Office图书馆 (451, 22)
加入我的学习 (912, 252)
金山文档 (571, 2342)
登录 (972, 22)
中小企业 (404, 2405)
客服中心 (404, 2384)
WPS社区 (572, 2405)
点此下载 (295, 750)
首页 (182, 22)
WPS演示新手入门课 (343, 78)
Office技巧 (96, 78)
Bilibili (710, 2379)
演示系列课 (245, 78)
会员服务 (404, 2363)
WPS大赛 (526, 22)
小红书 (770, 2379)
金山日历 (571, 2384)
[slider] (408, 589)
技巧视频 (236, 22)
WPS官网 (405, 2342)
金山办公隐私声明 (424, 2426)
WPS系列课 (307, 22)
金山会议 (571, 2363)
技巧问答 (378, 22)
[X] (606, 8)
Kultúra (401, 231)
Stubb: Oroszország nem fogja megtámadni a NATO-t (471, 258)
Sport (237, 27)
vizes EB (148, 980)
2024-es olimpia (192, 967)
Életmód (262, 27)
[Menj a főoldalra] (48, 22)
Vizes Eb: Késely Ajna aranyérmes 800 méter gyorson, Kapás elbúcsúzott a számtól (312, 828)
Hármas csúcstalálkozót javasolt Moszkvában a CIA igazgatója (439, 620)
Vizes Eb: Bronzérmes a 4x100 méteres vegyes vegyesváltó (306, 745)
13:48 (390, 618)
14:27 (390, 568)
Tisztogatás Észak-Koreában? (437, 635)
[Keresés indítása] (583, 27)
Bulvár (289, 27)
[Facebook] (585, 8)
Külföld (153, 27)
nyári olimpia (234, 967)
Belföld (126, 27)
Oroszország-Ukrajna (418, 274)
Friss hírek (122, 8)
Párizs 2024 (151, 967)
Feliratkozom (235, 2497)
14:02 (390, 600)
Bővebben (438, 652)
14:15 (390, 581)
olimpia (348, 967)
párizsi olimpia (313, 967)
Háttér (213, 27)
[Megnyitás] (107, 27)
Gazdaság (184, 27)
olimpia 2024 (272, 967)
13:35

= WORK INSTRUCTION =
Every line from the one containing "Vizes Eb: Késely" through the last line above should be retyped exactly; no other lines are wanted.

= YOUR RESPONSE =
Vizes Eb: Késely Ajna aranyérmes 800 méter gyorson, Kapás elbúcsúzott a számtól (312, 828)
Hármas csúcstalálkozót javasolt Moszkvában a CIA igazgatója (439, 620)
Vizes Eb: Bronzérmes a 4x100 méteres vegyes vegyesváltó (306, 745)
13:48 (390, 618)
14:27 (390, 568)
Tisztogatás Észak-Koreában? (437, 635)
[Keresés indítása] (583, 27)
Bulvár (289, 27)
[Facebook] (585, 8)
Külföld (153, 27)
nyári olimpia (234, 967)
Belföld (126, 27)
Oroszország-Ukrajna (418, 274)
Friss hírek (122, 8)
Párizs 2024 (151, 967)
Feliratkozom (235, 2497)
14:02 (390, 600)
Bővebben (438, 652)
14:15 (390, 581)
olimpia (348, 967)
párizsi olimpia (313, 967)
Háttér (213, 27)
[Megnyitás] (107, 27)
Gazdaság (184, 27)
olimpia 2024 (272, 967)
13:35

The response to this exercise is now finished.